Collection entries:

※ ※ ※

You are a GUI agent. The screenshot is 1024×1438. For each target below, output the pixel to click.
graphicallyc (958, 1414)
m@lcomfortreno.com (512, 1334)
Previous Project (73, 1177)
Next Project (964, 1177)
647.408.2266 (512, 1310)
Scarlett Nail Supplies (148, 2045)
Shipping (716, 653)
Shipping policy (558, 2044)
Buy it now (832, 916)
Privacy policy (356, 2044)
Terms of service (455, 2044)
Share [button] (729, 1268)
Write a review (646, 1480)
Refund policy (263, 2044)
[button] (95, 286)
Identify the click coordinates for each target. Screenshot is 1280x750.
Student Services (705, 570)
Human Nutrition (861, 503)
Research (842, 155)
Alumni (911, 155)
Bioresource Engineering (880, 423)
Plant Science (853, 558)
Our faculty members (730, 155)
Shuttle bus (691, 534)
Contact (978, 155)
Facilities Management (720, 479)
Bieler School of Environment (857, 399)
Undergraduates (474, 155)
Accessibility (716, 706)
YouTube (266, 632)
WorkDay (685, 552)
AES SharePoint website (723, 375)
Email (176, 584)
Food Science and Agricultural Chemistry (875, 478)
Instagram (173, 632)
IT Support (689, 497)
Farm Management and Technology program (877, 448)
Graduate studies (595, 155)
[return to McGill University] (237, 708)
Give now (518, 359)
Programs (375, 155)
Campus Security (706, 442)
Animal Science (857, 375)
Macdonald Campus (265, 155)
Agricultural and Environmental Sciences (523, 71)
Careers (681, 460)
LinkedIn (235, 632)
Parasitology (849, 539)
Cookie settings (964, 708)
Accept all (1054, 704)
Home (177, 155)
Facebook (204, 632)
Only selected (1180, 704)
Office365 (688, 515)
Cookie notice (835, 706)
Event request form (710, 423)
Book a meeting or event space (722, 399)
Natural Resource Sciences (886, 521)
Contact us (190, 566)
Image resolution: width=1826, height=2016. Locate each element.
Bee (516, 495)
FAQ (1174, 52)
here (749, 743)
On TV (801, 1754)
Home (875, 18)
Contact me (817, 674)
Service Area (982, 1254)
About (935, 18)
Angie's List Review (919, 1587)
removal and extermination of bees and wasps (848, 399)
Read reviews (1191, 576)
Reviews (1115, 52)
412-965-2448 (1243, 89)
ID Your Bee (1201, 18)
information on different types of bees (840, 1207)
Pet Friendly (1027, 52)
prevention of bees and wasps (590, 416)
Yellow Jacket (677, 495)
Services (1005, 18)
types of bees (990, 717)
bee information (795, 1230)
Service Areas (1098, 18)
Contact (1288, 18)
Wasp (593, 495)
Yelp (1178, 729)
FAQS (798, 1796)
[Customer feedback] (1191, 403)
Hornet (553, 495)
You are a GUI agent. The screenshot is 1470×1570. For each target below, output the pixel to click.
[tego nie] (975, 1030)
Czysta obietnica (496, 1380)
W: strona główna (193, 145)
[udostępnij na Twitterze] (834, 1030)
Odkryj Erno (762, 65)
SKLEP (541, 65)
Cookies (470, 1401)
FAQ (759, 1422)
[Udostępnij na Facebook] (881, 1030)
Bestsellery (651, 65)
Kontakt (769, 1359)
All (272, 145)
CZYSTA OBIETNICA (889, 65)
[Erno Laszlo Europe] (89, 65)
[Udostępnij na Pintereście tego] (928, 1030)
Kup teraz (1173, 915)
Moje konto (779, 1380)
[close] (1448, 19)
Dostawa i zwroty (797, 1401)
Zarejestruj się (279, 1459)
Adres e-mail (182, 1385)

※ ※ ※

**YOUR GOAL**
Quote, without alteration, the final stretch of the entries: the line with "[Erno Laszlo Europe] (89, 65)" onward to the last line.

**SOLUTION**
[Erno Laszlo Europe] (89, 65)
[Udostępnij na Pintereście tego] (928, 1030)
Kup teraz (1173, 915)
Moje konto (779, 1380)
[close] (1448, 19)
Dostawa i zwroty (797, 1401)
Zarejestruj się (279, 1459)
Adres e-mail (182, 1385)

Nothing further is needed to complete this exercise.